Text shown.
The Palace of Cerro Castillo (Spanish: Palacio de Cerro Castillo) is the official country retreat and summer residence of the President of Chile. Built in 1929 in the Spanish Colonial Revival style, it is situated atop Cerro Castillo hill located in Viña del Mar and has been designated as a national and municipal historic monument.

History
Constructed in 1929 during the presidency of Carlos Ibáñez del Campo, the Palace of Cerro Castillo was designed by Luis Browne and Manuel Valenzuela in the Spanish Colonial Revival style. The project engineer was Fortunato Castro. The palace was built on a hill whose land was attached to the nearby Callao Military Fort and occupancy of the new building began in 1930. Prior to its construction, the nearby Ex Intendencia served as the Chilean president's country and summer residence.

Data on locating visible targets.
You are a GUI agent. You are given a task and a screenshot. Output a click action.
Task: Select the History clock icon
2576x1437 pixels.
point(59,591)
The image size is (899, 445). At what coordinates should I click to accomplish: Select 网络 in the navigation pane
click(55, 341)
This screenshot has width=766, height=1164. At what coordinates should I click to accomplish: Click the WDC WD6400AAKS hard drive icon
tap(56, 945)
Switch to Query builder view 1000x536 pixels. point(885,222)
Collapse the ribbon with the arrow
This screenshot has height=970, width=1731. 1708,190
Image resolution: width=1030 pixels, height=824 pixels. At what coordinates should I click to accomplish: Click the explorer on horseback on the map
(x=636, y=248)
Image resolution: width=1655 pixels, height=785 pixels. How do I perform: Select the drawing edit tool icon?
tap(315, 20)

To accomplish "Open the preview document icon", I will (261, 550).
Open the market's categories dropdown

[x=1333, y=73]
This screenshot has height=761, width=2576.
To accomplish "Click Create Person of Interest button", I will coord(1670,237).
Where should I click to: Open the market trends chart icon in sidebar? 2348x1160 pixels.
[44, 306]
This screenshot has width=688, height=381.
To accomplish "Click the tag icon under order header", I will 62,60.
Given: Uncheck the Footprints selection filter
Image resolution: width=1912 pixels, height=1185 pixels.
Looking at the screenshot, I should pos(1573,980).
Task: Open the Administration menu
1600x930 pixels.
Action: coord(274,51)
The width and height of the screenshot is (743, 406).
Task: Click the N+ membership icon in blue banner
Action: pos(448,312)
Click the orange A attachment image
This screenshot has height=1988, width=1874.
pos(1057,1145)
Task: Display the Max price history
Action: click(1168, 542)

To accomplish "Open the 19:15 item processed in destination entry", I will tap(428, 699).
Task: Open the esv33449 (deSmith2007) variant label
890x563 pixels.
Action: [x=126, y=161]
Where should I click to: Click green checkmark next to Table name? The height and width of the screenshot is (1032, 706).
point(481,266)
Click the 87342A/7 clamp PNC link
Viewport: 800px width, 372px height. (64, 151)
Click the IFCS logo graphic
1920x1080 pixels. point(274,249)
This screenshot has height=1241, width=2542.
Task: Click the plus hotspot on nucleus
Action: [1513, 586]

Problem statement. Continue the Palace of Cerro Castillo text from the point where it stops, starting after its final sentence about the Ex Intendencia.

Answer.
Traditionally, the incoming president of Chile spends the night before his or her inauguration in the palace and then returns to it afterwards to sit for a photo portrait with the newly installed cabinet.

Though Cerro Castillo was rarely used by dictator Augusto Pinochet, it did serve as the site of the wedding of Pinochet's son, Marco Antonio, and Soledad Olave. 

The Palace of Cerro Castillo was declared an historic monument by the Viña del Mar municipal council in 2000 and a national historic monument in 2005.

Design
The palace, which has  of floor space, is constructed in three above-ground stories and a basement, which are connected by an internal elevator. It has eight bedrooms, plus other functional and living spaces. 

During the administration of Eduardo Frei Ruiz-Tagle the palace's grounds were expanded and landscaped; they are currently open for public visiting.

See also
La Moneda -  the seat of the President of the Republic of Chile in Santiago.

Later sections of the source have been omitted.